# What needs to be done
Copy word for word, please, the lines of the entries below running from the one containing "Viewport: 687px width, 611px height." to the one containing "Task: Select the WLAN row title", both ends included.

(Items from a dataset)
[Start of Attachment]

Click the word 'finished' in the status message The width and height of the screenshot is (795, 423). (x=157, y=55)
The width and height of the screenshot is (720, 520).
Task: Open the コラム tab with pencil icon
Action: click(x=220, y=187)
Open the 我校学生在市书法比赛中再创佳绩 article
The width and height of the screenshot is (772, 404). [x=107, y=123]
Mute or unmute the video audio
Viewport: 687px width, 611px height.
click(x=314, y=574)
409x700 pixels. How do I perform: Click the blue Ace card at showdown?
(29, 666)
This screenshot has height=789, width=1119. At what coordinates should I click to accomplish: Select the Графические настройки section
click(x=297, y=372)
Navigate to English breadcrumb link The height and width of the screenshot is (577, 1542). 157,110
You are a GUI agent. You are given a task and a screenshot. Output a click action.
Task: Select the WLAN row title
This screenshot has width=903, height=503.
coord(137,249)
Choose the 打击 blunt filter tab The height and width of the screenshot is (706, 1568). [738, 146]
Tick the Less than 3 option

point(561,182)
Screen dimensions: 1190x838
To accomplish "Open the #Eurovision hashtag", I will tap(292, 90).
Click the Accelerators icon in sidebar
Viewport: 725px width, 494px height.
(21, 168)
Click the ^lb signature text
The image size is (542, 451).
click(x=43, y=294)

[End of Attachment]

# Output for this exercise
Viewport: 687px width, 611px height.
click(x=314, y=574)
409x700 pixels. How do I perform: Click the blue Ace card at showdown?
(29, 666)
This screenshot has height=789, width=1119. At what coordinates should I click to accomplish: Select the Графические настройки section
click(x=297, y=372)
Navigate to English breadcrumb link The height and width of the screenshot is (577, 1542). 157,110
You are a GUI agent. You are given a task and a screenshot. Output a click action.
Task: Select the WLAN row title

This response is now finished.